◆ BRIEF
Only the text of the records belongs in the answer; the pictures must be dropped.

Stored dataset items
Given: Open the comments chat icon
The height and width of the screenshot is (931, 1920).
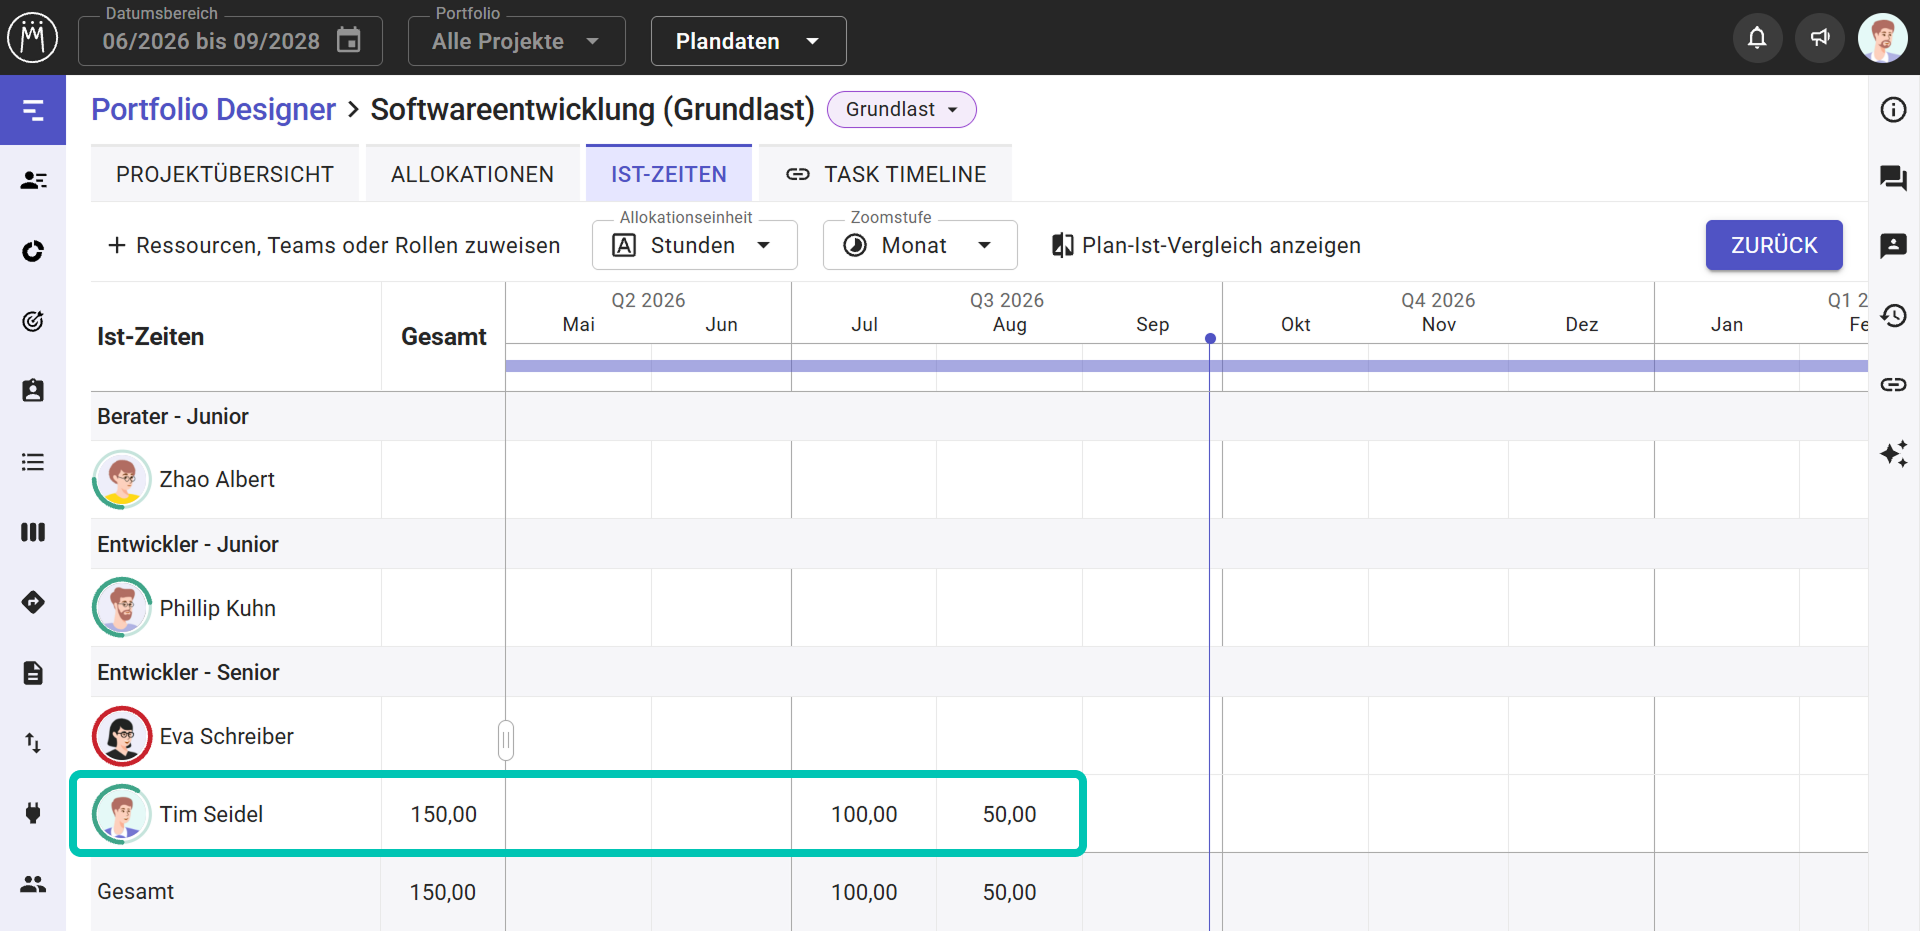Looking at the screenshot, I should pos(1893,178).
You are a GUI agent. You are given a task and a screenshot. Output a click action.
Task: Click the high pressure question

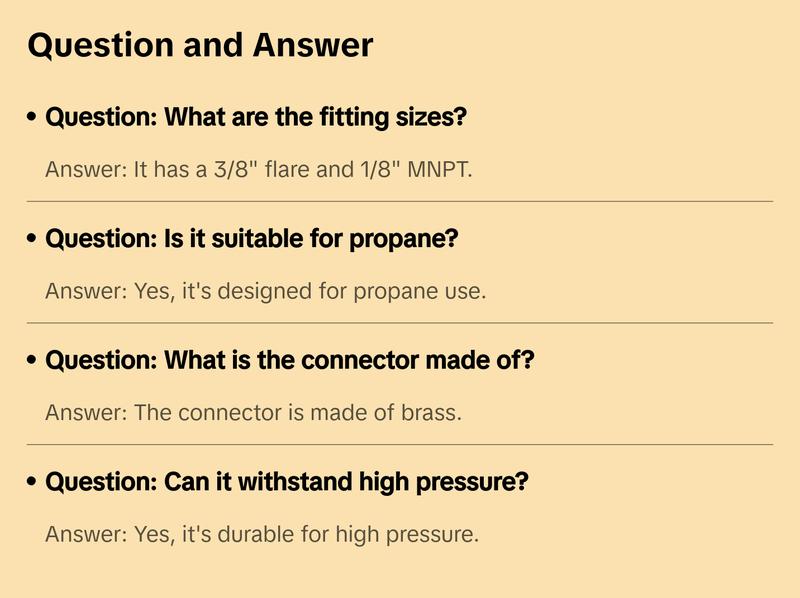point(287,482)
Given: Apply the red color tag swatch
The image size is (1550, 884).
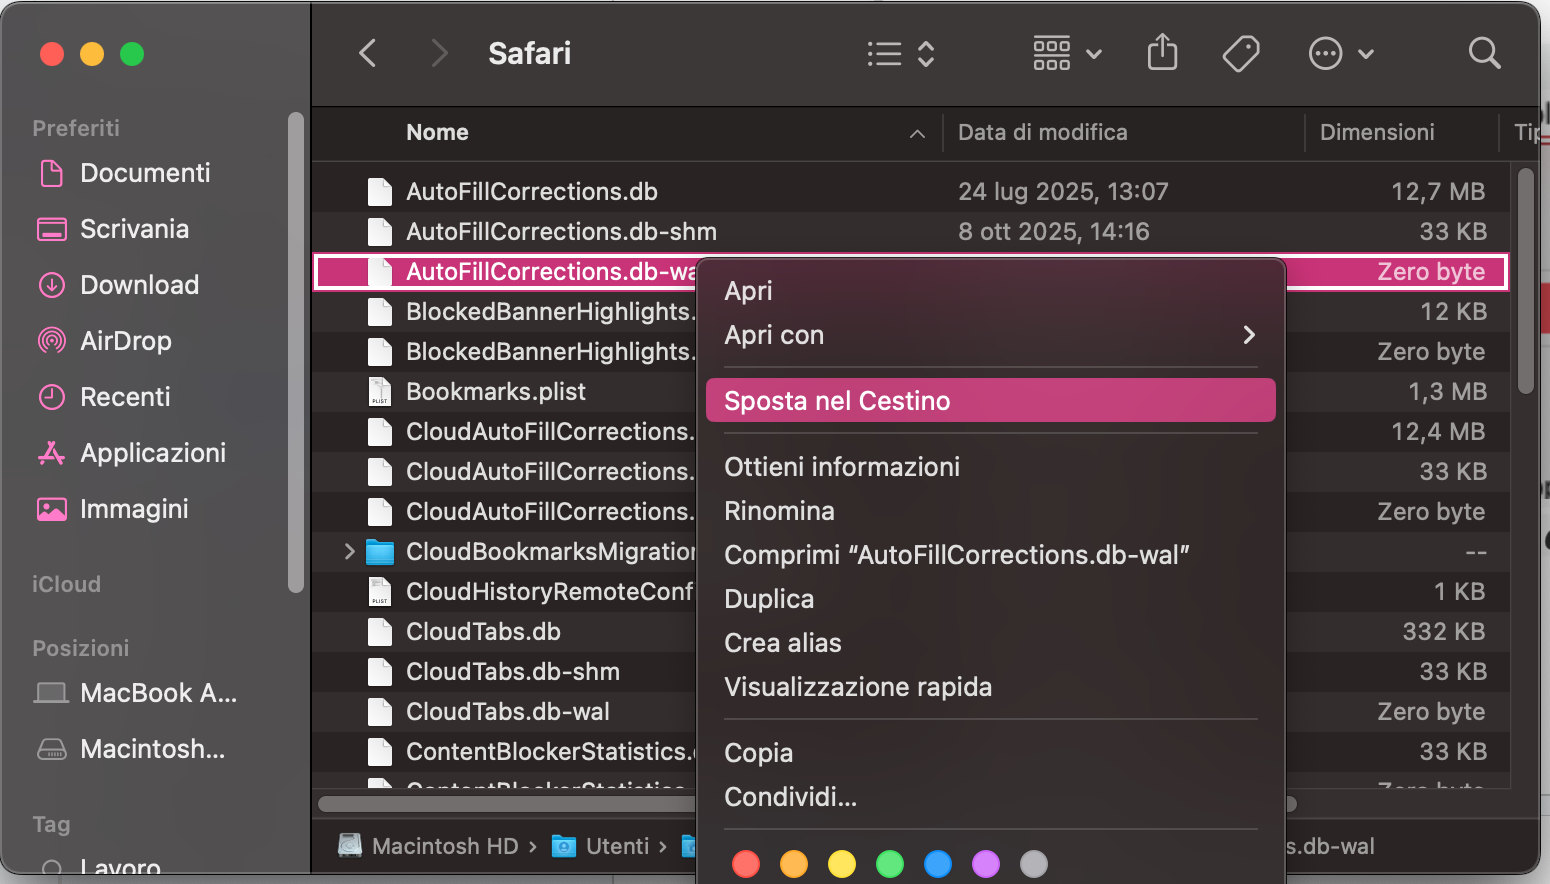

◆ RESULT OF THE EXERCISE
Given: Open the comments chat icon
The height and width of the screenshot is (931, 1920).
Looking at the screenshot, I should pos(1893,178).
You are a GUI agent. You are given a task and a screenshot. Output a click action.
Task: Click the high pressure question

point(287,482)
Given: Apply the red color tag swatch
The image size is (1550, 884).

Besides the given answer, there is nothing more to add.